MSD Ignition
- Company type: Private
- Industry: Automotive, Automotive Aftermarket
- Founded: El Paso, Texas, United States (1970)
- Founder: Jack Priegel
- Headquarters: El Paso, Texas, United States
- Area served: Worldwide distribution, North America, Western Europe, Australia
- Products: Multiple Spark Discharge for ignition systems
- Parent: Autotronic Controls Corporation
- Website: MSDignition.com

= MSD Ignition =

American automotive aftermarket manufacturer

MSD Ignition is an American automotive aftermarket manufacturing company that specializes in high-end ignition system and electrical components.

==History==
MSD Ignition was the first company in the world to experiment with Multiple Spark Discharge for the ignition system of internal combustion engines in 1970. The idea was first proposed by a group of engineers working on the White Sands Missile Range in southern New Mexico. The engineers worked for the research and development company Autotronic Controls Corporation (ACC) that was striving to develop leaner burning fuel systems to increase engine fuel efficiency. The engineers discovered that their limiting factor to efficiently burning the extremely lean air-fuel mixtures was that they did not have ample spark to ignite the mixtures. After a great deal of research and development they were able to introduce the first multiple spark system using capacitive discharge and put it on the market under the name Multiple Spark Discharge (MSD).

Shortly after coming onto the market, the new ignition system was also shown to work particularly well in racing applications in 1976. Word of mouth among top racers helped the product and the company's popularity grow. Now, the 7AL from MSD is one of the most popular ignition systems among all performance race engines. The company moved to new facilities in El Paso, Texas and started to develop an extensive line of other automotive ignition products. Although the official legal name remains ACC even today, the products are sold under the name MSD Ignition in reference to their original unique multiple spark technology.

The company has seen some trouble in introducing new features. One incident involving "slew rate rev limiters" as a form of basic traction control caused a number of the company's products to be banned from a variety of sanctioning bodies. Still, other products are mandated as required parts for certain classes in those same race organizations. In fact, in his book Custom Auto Wiring and Electrical, Matt Strong asserts that “the company with the most experience in the field has to be MSD, who has at least two duplicate ignitions in every NASCAR series race vehicle (cars and trucks alike).” Strong concludes, “If you want reliable high performance, splurge for MSD’s high-performance billet aluminum electronic distributor.”

==Company==
MSD has been based in the greater El Paso, Texas area since its inception. Today it has facilities with more than 100000 sqft between two buildings on the east side of the city. Currently business and engineering are mostly based out of a building that has been with the company for more than 20 years while the US manufacturing processes are just a block away in a state-of-the-art facility.

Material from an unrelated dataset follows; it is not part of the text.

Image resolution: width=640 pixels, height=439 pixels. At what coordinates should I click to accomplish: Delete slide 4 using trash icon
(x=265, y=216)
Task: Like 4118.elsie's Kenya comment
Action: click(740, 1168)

In 2004, the original owner of the company, Jack Priegel, sold the company to a private investing firm when he decided to retire. Gryphon Investors announced that it would be purchasing the company and brought in Dan Gresham as the CEO. In December 2013, Z Capital announced it had acquired MDS parent company MSDG.

MSD has three main divisions, currently: MSD Ignition, MSD Powersports, and MSD Pro-Mag. All of these are operated out of the same facilities, but aim to serve different segments in the industry.

==Bankruptcy==
MSD entered voluntary chapter 11 bankruptcy late in 2013 in an effort to reduce debt acquired in the purchase of several companies including Racepak and Edge Products. The results of this are still to be seen, but the company added "contending the case has the potential to free-fall into a Chapter 7 proceeding absent a sale process."

==Awards==
Hot Rod Magazine named MSD's 6A ignition box into its second class of the Speed Parts Hall of Fame in 2009 in recognition of how the company has helped to shape the American racing industry. MSD also received honors as the SEMA manufacturer of the year in both 2005 and 2007. The current president of the company, Russell Stephens, has also served on the board of directors for SEMA (2002-2006).